Segment Start: Input records

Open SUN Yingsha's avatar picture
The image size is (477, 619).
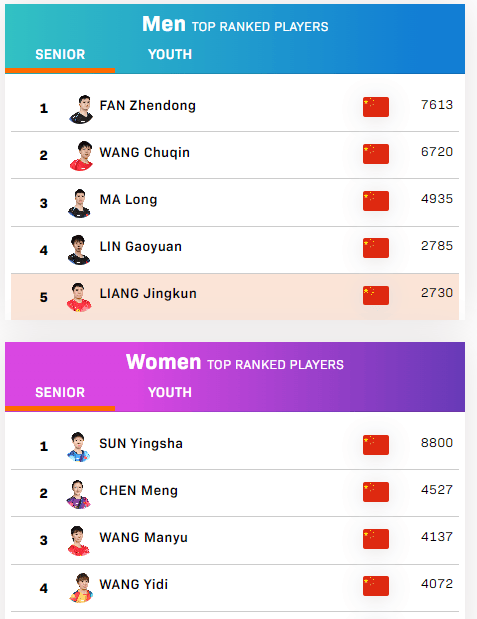79,447
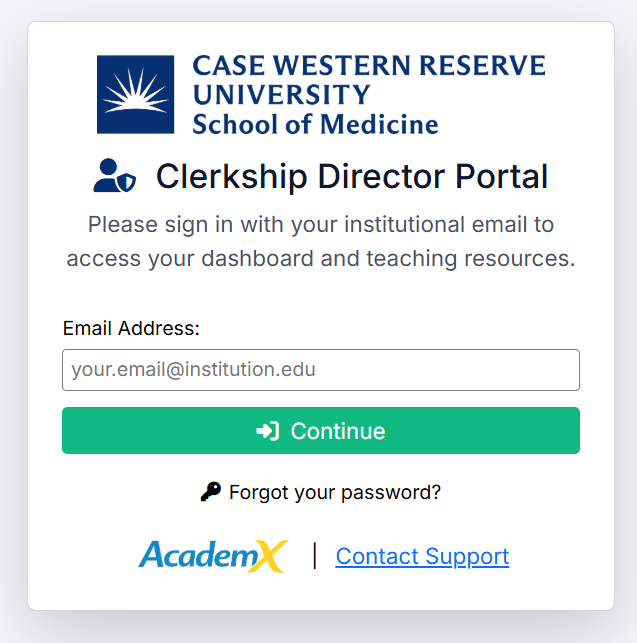Screen dimensions: 637x643
Task: Click the Email Address label
Action: (131, 328)
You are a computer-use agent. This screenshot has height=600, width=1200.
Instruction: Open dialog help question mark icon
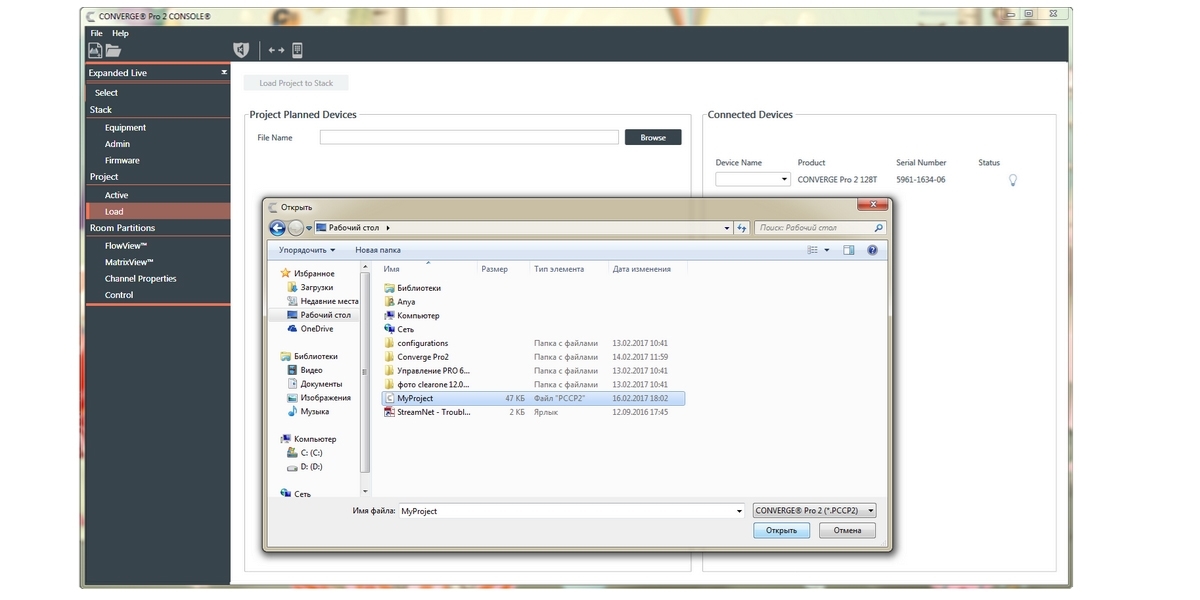pos(873,250)
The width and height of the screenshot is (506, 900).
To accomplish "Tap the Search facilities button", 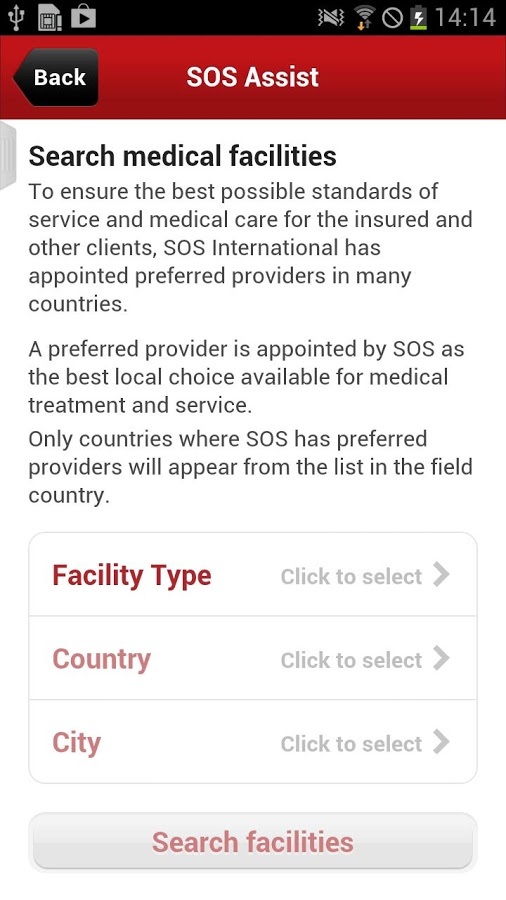I will (x=252, y=842).
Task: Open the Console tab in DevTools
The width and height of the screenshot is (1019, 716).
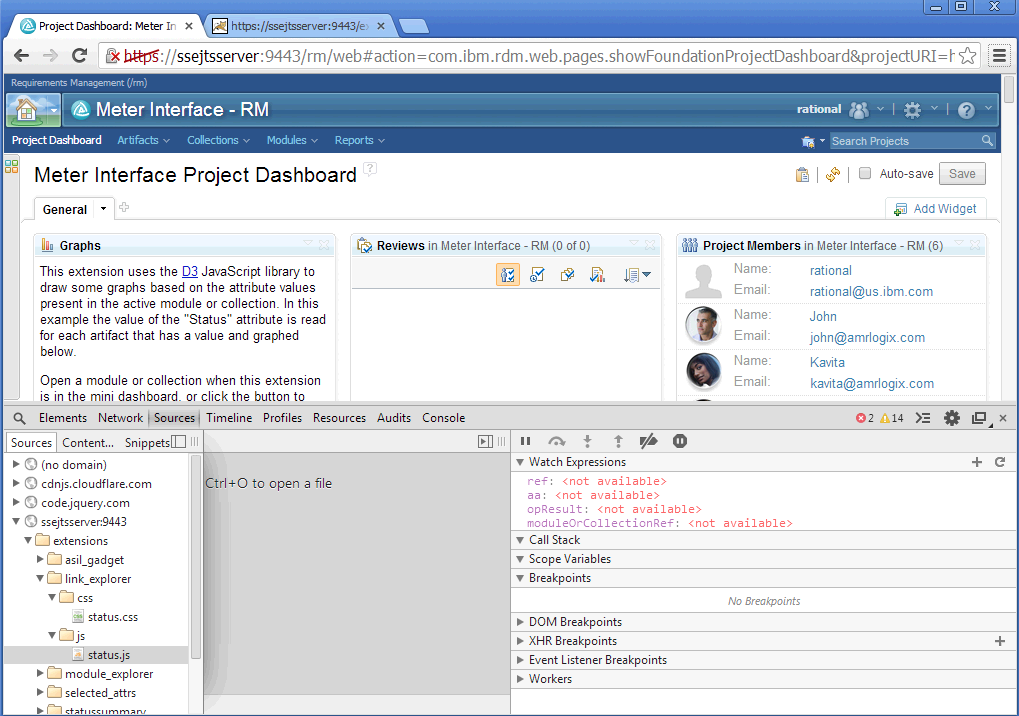Action: point(443,418)
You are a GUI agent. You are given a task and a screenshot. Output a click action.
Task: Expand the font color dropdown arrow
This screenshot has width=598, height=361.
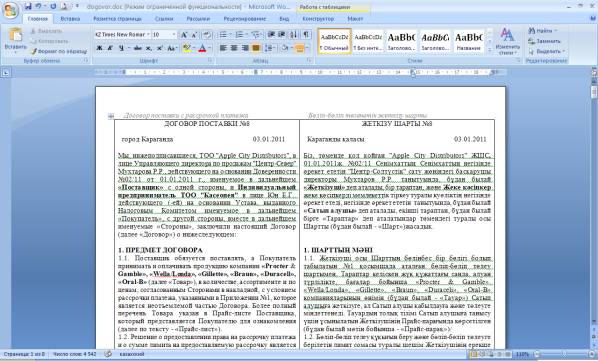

Segment End: Input records

**Required action**. Nothing but the lines from the one containing "The width and height of the screenshot is (1019, 716)." through the last line of the records above should appear, each repeated exactly, with no pictures.

**Reply to the task**.
The width and height of the screenshot is (1019, 716).
Action: point(443,418)
You are a GUI agent. You are given a task and a screenshot. Output a click action.
Task: Expand the font color dropdown arrow
This screenshot has width=598, height=361.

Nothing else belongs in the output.